Personally, I think the current tagging system is fine for you to filter the type of questions you want - you should just be able to favorite the tags relevant to the topics in your Calc I module and then you can browse questions sorted by those tags.

I think the general idea of having an additional system as you have suggested wouldn't work well for several reasons:

  • Sorting questions out by high-school/undergraduate/graduate problems isn't well defined because the types of courses offered at these instiutions differ from country to country, and particually at University, some institutions may offer courses at an undergraduate level whereas others leave it until postgraduate studies to do so;

  • Sorting questions out by their difficulty is (for the most part) a subjective activity - what defines a question to be hard?
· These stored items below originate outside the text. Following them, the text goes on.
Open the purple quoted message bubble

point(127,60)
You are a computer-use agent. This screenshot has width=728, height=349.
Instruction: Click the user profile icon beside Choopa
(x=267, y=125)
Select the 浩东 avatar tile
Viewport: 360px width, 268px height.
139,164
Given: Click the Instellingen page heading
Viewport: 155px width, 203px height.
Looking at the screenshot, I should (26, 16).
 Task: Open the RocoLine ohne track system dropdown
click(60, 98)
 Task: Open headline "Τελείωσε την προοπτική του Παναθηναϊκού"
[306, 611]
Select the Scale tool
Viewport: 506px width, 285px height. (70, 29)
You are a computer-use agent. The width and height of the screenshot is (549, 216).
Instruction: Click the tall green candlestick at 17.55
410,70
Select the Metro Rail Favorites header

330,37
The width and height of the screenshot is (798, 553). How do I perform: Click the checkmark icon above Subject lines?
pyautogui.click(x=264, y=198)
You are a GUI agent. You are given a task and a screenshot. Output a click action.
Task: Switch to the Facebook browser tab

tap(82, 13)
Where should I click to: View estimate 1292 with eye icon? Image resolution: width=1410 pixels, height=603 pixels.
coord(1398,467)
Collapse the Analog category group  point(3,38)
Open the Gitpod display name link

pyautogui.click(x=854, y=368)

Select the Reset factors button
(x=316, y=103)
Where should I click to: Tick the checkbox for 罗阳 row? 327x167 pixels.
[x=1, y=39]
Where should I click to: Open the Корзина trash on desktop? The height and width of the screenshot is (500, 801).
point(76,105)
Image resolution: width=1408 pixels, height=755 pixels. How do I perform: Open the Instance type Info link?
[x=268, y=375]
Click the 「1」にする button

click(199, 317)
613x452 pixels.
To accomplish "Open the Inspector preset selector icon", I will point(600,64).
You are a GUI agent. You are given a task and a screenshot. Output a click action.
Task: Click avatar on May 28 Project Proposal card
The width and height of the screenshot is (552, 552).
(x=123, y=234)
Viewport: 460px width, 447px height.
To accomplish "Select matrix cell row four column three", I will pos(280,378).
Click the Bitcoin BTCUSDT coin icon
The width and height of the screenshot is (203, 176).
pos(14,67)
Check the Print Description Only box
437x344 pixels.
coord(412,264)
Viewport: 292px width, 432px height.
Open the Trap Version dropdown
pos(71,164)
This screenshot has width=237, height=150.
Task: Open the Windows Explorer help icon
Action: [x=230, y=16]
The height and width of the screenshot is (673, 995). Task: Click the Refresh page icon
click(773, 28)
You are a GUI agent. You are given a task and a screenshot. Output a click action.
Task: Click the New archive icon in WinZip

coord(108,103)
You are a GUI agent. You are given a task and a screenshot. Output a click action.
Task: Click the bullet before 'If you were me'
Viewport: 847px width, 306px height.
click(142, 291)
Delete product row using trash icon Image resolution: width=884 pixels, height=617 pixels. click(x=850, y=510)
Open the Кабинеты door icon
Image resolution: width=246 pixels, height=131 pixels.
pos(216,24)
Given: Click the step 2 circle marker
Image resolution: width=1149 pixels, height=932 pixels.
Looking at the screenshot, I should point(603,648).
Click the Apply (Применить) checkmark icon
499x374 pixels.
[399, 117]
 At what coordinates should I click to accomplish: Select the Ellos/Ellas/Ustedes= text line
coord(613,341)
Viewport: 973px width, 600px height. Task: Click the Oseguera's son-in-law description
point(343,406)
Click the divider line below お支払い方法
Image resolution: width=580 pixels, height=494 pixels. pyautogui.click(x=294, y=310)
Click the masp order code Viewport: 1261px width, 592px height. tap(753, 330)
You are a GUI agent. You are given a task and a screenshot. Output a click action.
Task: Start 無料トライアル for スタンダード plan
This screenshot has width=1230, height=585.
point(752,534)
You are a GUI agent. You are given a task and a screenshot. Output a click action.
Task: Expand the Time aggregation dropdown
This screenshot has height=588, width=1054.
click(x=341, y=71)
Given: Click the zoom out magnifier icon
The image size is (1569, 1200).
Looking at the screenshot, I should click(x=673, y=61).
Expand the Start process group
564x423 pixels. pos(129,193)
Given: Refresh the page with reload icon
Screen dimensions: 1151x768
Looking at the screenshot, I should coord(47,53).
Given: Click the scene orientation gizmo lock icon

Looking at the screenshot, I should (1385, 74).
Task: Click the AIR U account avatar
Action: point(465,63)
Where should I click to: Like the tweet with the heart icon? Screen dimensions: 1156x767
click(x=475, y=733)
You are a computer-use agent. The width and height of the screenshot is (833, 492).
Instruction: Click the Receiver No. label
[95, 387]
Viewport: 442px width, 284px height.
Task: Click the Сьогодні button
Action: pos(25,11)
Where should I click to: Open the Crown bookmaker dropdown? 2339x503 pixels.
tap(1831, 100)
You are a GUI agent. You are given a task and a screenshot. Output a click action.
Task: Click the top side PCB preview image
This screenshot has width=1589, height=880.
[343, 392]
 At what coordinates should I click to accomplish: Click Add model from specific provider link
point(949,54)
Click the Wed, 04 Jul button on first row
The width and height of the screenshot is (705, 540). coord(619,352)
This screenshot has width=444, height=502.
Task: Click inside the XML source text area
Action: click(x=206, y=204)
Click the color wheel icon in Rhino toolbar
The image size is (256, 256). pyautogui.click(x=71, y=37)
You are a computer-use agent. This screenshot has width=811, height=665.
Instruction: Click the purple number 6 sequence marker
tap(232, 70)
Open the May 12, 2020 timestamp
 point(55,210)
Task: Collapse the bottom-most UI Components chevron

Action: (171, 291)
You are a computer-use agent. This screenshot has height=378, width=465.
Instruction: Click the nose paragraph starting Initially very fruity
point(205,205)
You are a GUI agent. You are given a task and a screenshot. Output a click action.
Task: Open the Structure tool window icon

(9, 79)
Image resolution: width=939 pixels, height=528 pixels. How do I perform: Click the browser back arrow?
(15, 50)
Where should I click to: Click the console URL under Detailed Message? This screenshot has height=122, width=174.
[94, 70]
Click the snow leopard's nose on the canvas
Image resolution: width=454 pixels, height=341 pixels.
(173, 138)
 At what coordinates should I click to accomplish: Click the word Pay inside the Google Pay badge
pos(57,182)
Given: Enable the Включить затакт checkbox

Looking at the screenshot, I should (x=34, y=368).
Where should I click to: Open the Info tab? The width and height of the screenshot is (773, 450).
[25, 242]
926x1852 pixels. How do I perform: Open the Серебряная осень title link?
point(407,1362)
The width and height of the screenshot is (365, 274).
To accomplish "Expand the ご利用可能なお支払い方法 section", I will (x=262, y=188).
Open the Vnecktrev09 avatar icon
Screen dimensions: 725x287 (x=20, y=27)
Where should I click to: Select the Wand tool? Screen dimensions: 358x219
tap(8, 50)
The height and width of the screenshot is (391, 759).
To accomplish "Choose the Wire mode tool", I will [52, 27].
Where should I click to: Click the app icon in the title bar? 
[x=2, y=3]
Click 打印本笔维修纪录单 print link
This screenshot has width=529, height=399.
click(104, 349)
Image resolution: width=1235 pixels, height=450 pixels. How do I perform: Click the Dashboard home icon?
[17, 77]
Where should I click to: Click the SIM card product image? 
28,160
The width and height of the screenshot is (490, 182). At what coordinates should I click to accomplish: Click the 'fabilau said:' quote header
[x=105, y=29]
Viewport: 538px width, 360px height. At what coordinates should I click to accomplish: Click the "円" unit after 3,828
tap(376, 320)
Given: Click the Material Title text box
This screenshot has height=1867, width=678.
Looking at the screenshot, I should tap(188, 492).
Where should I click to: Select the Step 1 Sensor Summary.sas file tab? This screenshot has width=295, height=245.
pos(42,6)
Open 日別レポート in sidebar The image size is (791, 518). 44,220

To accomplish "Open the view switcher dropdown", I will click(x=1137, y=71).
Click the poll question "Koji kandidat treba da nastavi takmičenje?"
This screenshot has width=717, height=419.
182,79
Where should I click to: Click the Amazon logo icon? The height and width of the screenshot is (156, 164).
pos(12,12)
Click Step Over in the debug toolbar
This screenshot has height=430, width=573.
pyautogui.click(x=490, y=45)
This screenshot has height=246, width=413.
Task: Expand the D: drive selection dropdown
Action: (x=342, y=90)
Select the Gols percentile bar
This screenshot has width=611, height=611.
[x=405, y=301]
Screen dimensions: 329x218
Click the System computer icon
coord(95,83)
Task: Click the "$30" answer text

For a hypothetical example, the OP of a question may think that a question is hard and challenging whereas the answerer may think it is a trivial application of some lemma or theorem they have already learnt (or possibly the reverse could apply also);

  • Using tags to try and categorise the OP's ability/knowledge would possibly give new users to the site less of an incentive to actually describe themselves what they know so any potential users attempting to answer the question will be able to give a much more useful response to the OP

I think there are a few other points against, but they follow the general jist of such a tagging system not being well defined.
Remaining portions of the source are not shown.